» **GOAL OF THE EXERCISE**
Only the lines from the one holding "Given: Click the Online APs search field" through the end of the material are to be repeated, exactly and without pictures.

▼▼▼

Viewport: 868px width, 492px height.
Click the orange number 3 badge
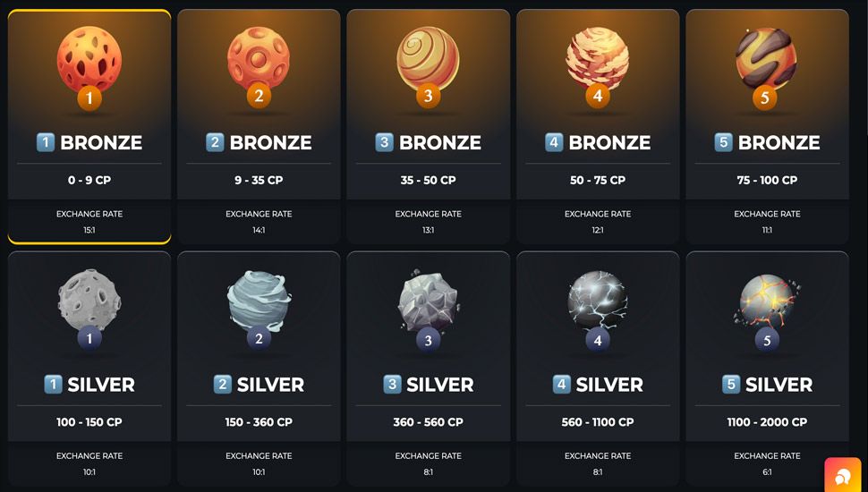pos(428,96)
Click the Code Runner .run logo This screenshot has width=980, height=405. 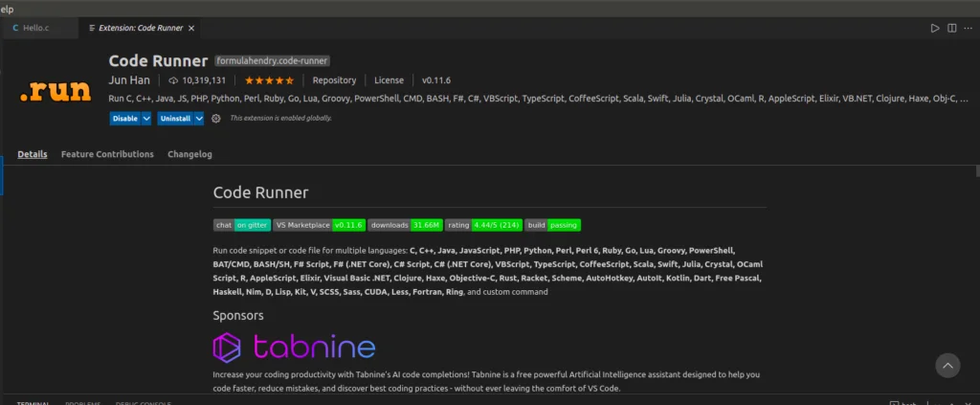[x=56, y=91]
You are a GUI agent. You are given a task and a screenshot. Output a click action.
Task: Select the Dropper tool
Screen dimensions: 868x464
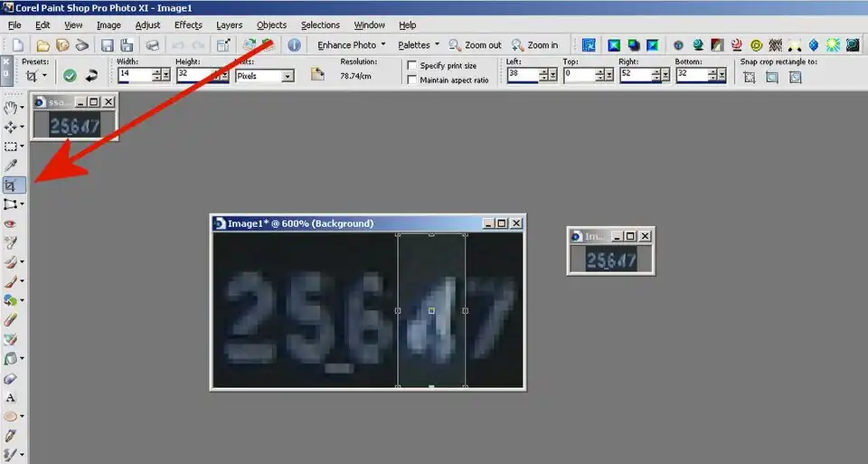pos(11,166)
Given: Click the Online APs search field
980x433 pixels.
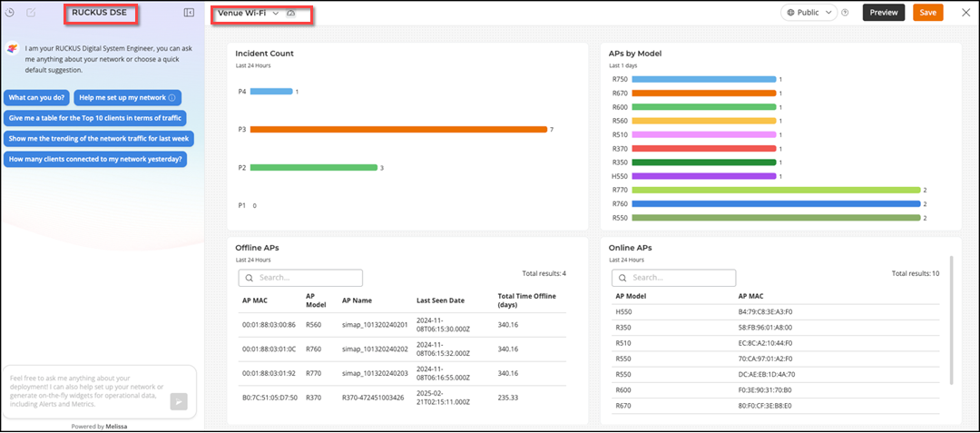Looking at the screenshot, I should pos(673,278).
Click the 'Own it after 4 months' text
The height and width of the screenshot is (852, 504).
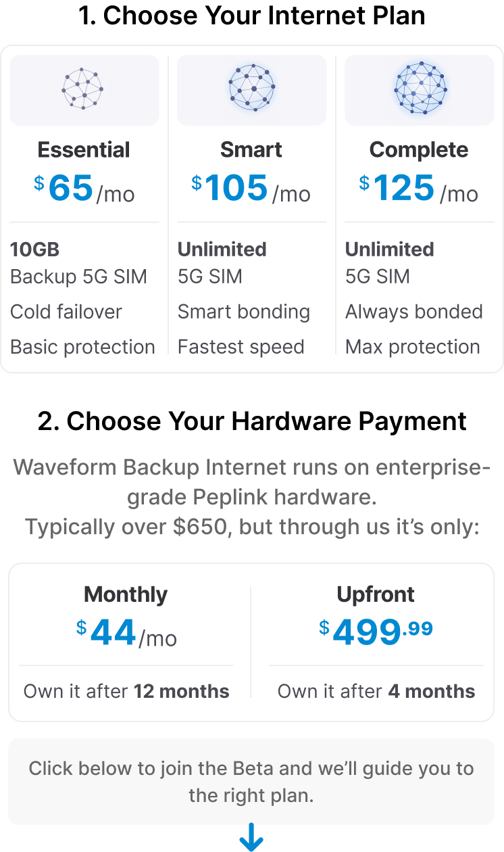coord(376,691)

▲▲▲

» **EXERCISE SOLUTION**
Given: Click the Online APs search field
980x433 pixels.
Looking at the screenshot, I should pos(673,278).
Click the 'Own it after 4 months' text
The height and width of the screenshot is (852, 504).
coord(376,691)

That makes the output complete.